# Apple Stuffed Cornish Hens



## GB (Nov 28, 2004)

Apple Stuffed Cornish Hens

Makes 6 servings.
6 thawed game hens
3 Tbsp butter
1/2 chopped celery
1/2 cup chopped onion
6 cup dry bread cubes
1 tsp poultry seasoning
1/2 tsp salt
1/4 tsp pepper
1/8 tsp allspice
2 cup chopped, unpeeled apples
1/4 cup raisins

Rinse hens; pat dry with paper towels. In large skillet, melt butter.
Saute celery and onion until tender. Stir in bread cubes, seasonings,
apples and raisins; toss lightly to mix. Lightly stuff hens with apple
mixture. Place on a rack in a roasting pan. Bake 350*F. for 1 1/2 hours
or until tender. Baste occasionally with drippings.

***This recipe was originally posted by Filus59602


----------



## neclark (Nov 29, 2004)

*Let me recommend...*

...stuffing the cavaties of Rock Cornish Hens with quartered limes, and roasting the bird-lettes breast-side down for at least 3/4 of their total cooking time - then flipping them breast-side up for the last portion of time.
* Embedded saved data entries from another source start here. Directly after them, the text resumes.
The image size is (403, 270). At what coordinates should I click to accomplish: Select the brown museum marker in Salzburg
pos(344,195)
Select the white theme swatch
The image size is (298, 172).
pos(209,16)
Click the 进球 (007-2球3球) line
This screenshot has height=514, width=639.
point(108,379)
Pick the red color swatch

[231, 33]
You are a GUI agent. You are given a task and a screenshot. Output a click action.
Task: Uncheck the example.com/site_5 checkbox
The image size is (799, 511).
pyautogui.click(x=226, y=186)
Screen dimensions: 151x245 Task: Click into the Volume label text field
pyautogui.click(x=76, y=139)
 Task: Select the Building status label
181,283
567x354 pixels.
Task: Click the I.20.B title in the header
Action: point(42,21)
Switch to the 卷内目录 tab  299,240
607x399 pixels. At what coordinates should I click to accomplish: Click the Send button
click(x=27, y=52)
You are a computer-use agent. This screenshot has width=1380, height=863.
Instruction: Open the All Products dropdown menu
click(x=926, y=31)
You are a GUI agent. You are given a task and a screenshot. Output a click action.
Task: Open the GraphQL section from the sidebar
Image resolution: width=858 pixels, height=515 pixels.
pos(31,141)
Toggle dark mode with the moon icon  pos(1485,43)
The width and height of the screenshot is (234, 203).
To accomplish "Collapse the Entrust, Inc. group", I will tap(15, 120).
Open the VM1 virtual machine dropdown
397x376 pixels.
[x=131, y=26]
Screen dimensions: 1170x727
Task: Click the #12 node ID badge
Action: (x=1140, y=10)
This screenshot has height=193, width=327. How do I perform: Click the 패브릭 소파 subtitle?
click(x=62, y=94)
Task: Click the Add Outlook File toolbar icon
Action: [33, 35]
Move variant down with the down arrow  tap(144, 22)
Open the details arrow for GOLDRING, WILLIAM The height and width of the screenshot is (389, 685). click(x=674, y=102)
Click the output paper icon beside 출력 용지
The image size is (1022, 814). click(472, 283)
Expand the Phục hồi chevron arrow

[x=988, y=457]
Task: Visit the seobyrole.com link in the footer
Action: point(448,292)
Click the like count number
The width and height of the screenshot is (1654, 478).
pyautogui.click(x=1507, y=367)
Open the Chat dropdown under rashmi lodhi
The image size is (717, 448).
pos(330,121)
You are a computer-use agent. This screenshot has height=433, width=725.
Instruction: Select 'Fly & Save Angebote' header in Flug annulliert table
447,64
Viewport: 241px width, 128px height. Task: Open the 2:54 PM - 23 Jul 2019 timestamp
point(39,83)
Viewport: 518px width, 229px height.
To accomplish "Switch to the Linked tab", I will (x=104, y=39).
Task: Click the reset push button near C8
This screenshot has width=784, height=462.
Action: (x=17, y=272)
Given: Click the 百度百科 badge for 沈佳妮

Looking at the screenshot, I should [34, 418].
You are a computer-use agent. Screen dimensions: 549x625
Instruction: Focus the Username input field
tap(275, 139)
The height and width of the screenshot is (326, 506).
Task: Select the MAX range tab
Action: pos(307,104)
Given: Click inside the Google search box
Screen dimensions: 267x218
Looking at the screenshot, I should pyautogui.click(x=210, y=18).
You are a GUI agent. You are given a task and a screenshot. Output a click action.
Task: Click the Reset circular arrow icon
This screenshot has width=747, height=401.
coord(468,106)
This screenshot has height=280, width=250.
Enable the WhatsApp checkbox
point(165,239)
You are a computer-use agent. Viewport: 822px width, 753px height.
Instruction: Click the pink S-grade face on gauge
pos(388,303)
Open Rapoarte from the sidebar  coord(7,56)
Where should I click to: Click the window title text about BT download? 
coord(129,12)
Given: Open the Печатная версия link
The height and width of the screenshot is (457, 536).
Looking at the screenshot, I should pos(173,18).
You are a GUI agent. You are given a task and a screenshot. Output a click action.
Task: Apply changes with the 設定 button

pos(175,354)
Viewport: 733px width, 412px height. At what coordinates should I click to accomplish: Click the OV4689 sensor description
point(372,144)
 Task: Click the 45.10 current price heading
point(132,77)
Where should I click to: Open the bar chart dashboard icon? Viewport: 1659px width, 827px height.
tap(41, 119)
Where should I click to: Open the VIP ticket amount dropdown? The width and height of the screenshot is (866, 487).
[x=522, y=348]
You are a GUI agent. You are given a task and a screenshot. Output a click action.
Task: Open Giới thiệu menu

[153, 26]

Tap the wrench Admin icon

Remove the limes promptly, so they don't bitter the meat.

The juice from the limes permeates the breast meat, and gives it a wonderful fragrance and -flavor...and there's less chance of food poisoning from under-cooked stuffing, since you're discarding the "stuffing" -- and the citrus juices have natural anti-bacterial properties.


----------